- Document -
## Begin

Preferably, the blocking mechanism 5 is of the type of a cogwheel ratchet gear. So, in order to remove the reinforced tire P from the gripping and retaining means 3, it is sufficient to deactivate the blocking mechanism 5, arrange the gripping and retaining members 4a from the retaining position to the release position and move, at this point, the reinforced tire P away from the machine 1.

In addition, the machine 1 comprises at least one insertion/removal assembly 6 of a toroid T into/from the reinforced tire P.

According to the invention, the insertion/removal assembly 6 comprises deformation means 7 of the toroid T and close/away movement means 8 of the deformation means 7 for moving them close to/away from the gripping and retaining means 3 along a direction of close/away movement D.

Specifically, the deformation means 7 are extendable/compressible along a first vertical axis A1 and a second horizontal axis A2 between a configuration of vertical extension, wherein they are elongated along the first axis A1, an intermediate configuration, wherein they have a substantially circular conformation, and a configuration of horizontal extension wherein they are elongated along the second axis A2.

## End

- Objective -
Please transcribe, word for word, the part of the tire machine passage that opens with the words containing "Preferably, the blocking" and closes with "the machine 1.".

- Information supplied -
## Begin

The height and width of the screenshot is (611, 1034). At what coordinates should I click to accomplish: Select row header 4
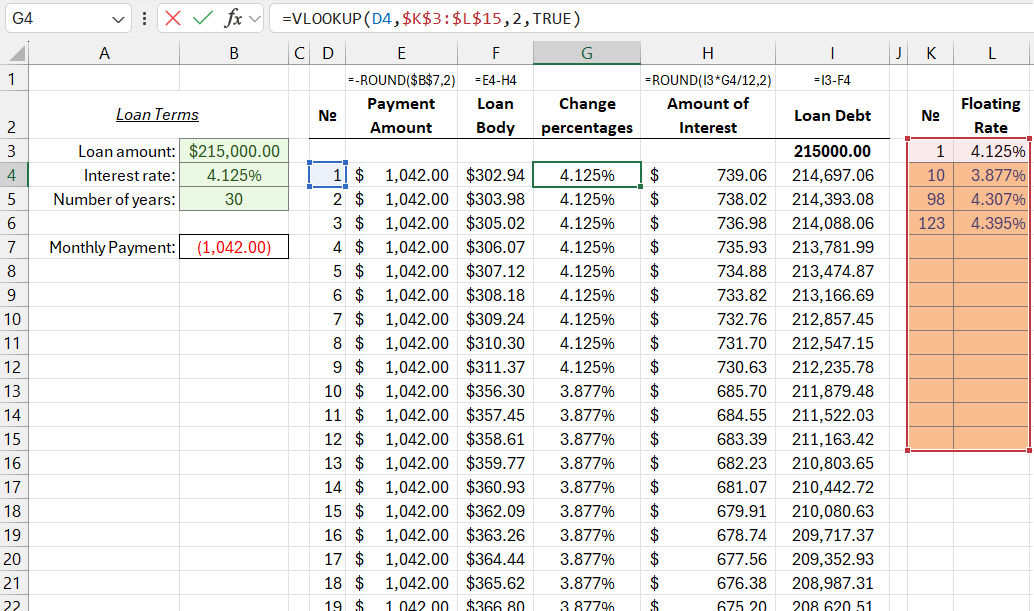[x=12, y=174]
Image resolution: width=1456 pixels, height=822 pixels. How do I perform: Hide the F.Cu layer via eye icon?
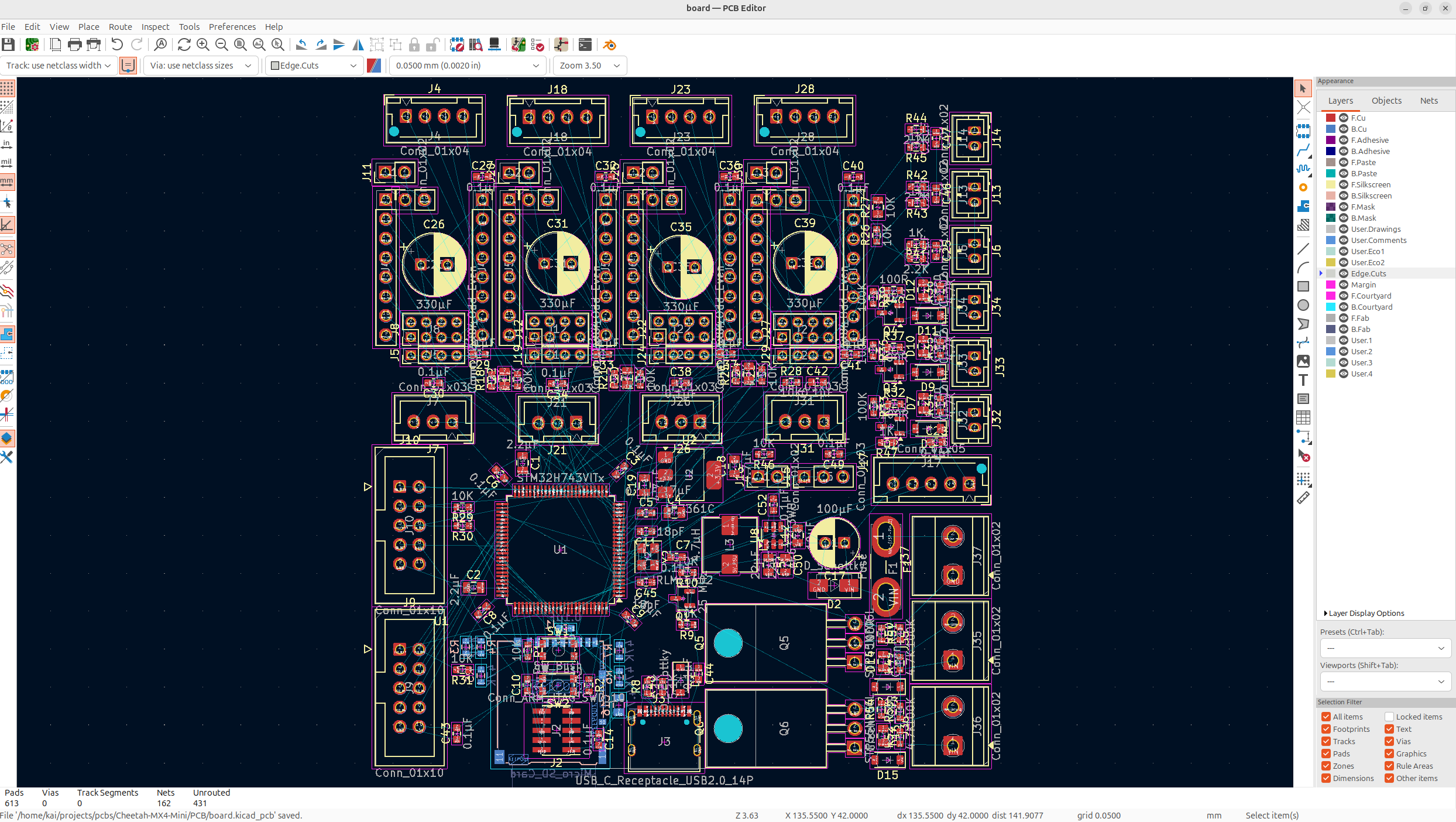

## End

- Correct answer -
Preferably, the blocking mechanism 5 is of the type of a cogwheel ratchet gear. So, in order to remove the reinforced tire P from the gripping and retaining means 3, it is sufficient to deactivate the blocking mechanism 5, arrange the gripping and retaining members 4a from the retaining position to the release position and move, at this point, the reinforced tire P away from the machine 1.